Two Republicans representing areas of Fauquier County in the Virginia General Assembly remain opposed to any new gun control legislation in the wake of the May 31 killings of 12 at a Virginia Beach municipal building by a gunman.
Gov. Ralph Northam has summoned legislators to return to Richmond on July 9 “to address the emergency of gun violence in the commonwealth.”
The Democratic governor said he will ask for “votes and laws, not thoughts and prayers” on proposals such as:
- Universal background checks;
- A ban on assault weapons, to include suppressors and bump stocks;
- An extreme risk protective order;
- Reinstating the one-gun-a-month law;
- Child access prevention;
- Requiring people to report lost and stolen firearms; and
- Expanding local authority to regulate firearms, including in government buildings.

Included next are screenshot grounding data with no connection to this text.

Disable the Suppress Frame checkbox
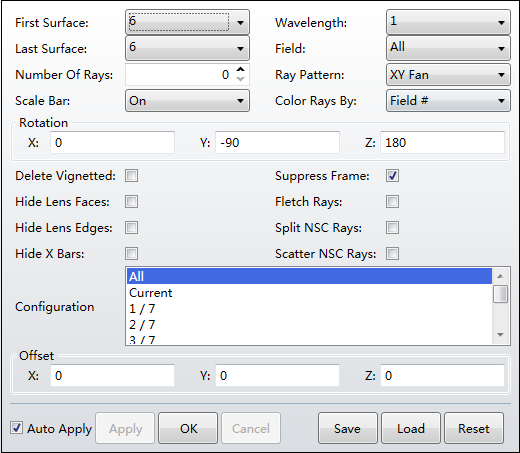 pyautogui.click(x=392, y=176)
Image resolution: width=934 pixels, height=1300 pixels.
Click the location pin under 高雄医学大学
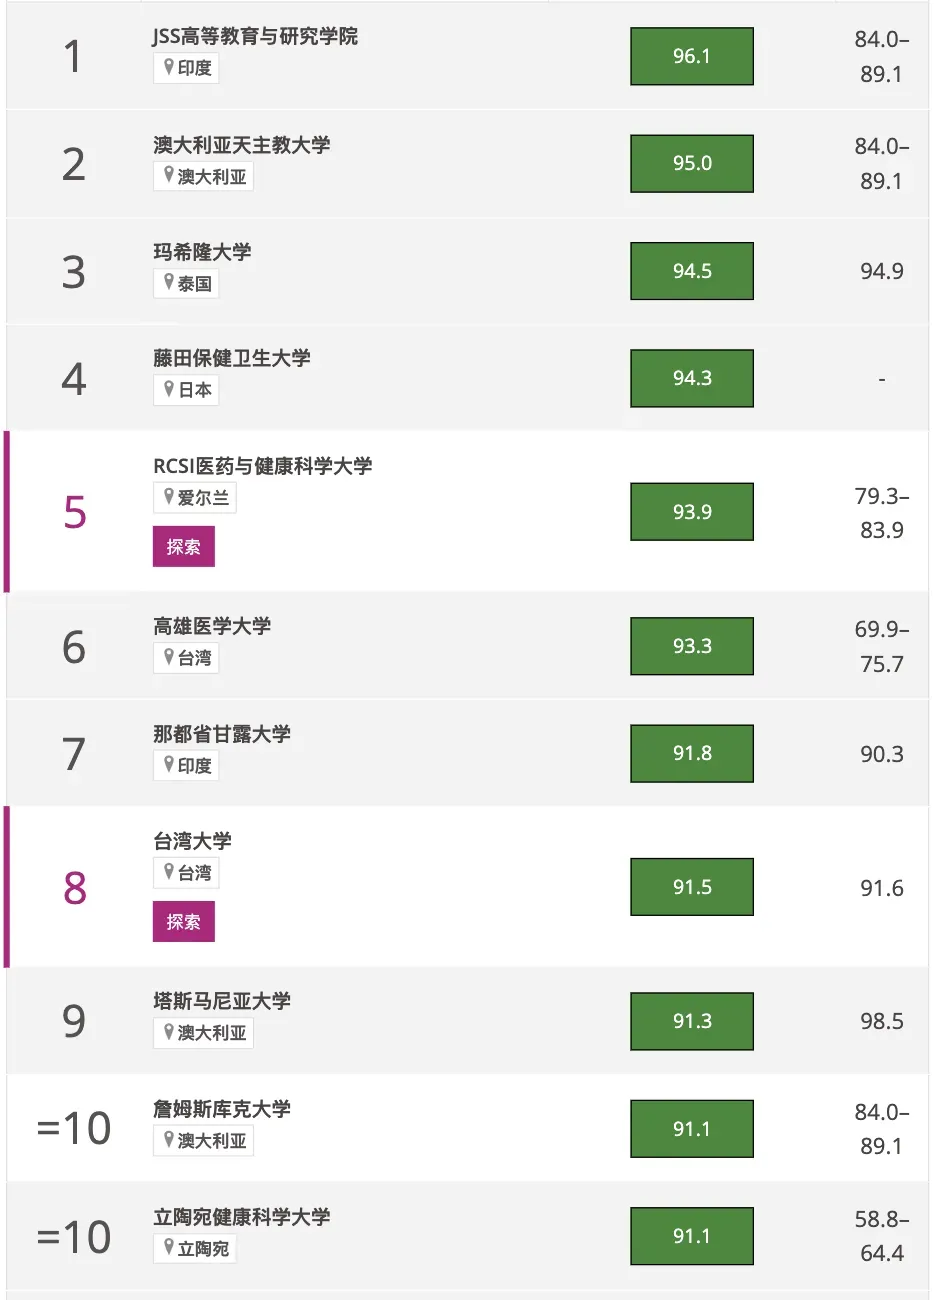click(169, 657)
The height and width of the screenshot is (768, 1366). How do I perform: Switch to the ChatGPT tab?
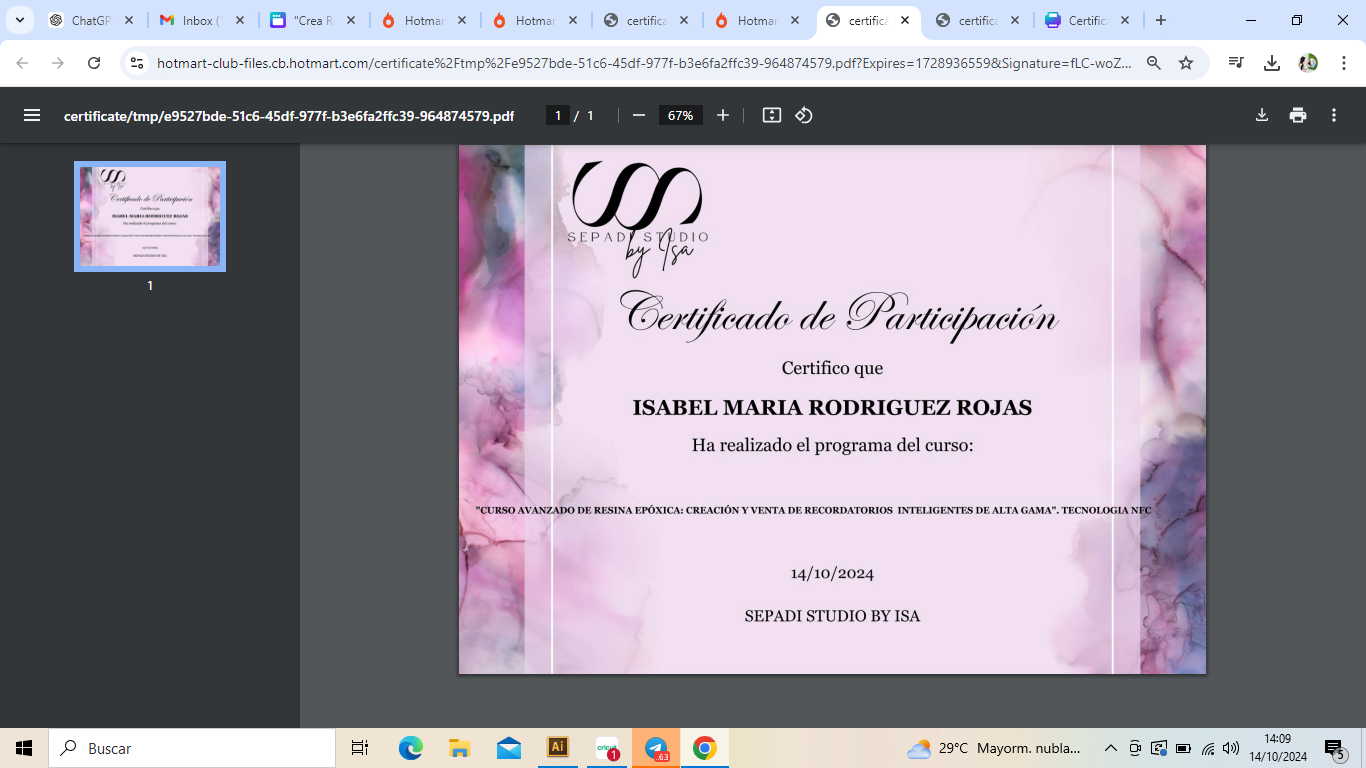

Del. Mark Cole, a Republican representing the 88th District, which includes a section of southern Fauquier, said, “The special session being called for next month [will] address gun control proposals that have already been considered and rejected by the General Assembly. As far as I can tell, the governor's proposals would not have prevented the tragedy in Virginia Beach. The session will cost taxpayers hundreds of thousands of dollars – funds that could be spent on increasing security in our schools and public buildings.”
Cole said he has supported legislation to enhance mental health services in the commonwealth.
“We need to recognize that the problem isn’t about the guns people legally own and use. It’s about angry and depraved individuals intent on doing harm to our fellow citizens,” Cole said.
“I do not believe you make people safer by making it harder to defend themselves,” Cole added.
State Sen. Jill Vogel, a Republican representing the 27th District, said that while “I am horrified by what happened and share in the grief of the Virginia Beach community, this should not be political, and it does not change my position on
SecondAmendment rights.” The 27th District includes all of Fauquier County.
Vogel said that among the ideas that have been suggested are letting localities make government buildings gun-free zones and putting a limit on ammunition magazines.
“Neither would impact an employee entering the building intent on murdering his colleagues, but would restrict the lawful exercise of Second Amendment rights. In fact, those restrictions were in place in Virginia Beach,” Vogel said.
Del. Elizabeth Guzman, D-31st, said she felt hopeful that members from both sides of the aisle might be ready for compromise.
Guzman said the fact that more than half of the delegates from the Virginia Beach area are members of the GOP gives her a reason to feel optimistic.
“For me, inaction is enabling these acts of violence to occur and we need to do something,” Guzman said. “I think now that it has hit home, I hope my Republican colleagues … would now act on these measures. If they don’t, they are going to have to do some explaining to their constituents and the familes of these victims.”
Guzman said she would gladly vote in support of the red-flag bill as well as measures to close the background check loophole and to revive the law that limits gun purchases to one per month.
The red-flag bill permits police or family members to petition a state court to order the temporary removal of firearms from a person who may present a danger to others or him or herself.
“No one in Virginia needs [to buy] more than one gun a month,” Guzman said. “We don’t need guns in public buildings and churches. I know some of my colleagues have guns in the chamber and that makes me uncomfortable.”
Del. Michael Webert, Republican representing the 18th District, is a member of the militia, police and public safety committee, which would consider any firearms legislation.
Webert couldn’t be reached for comment for this story.
The 18th District includes a portion of Fauquier County.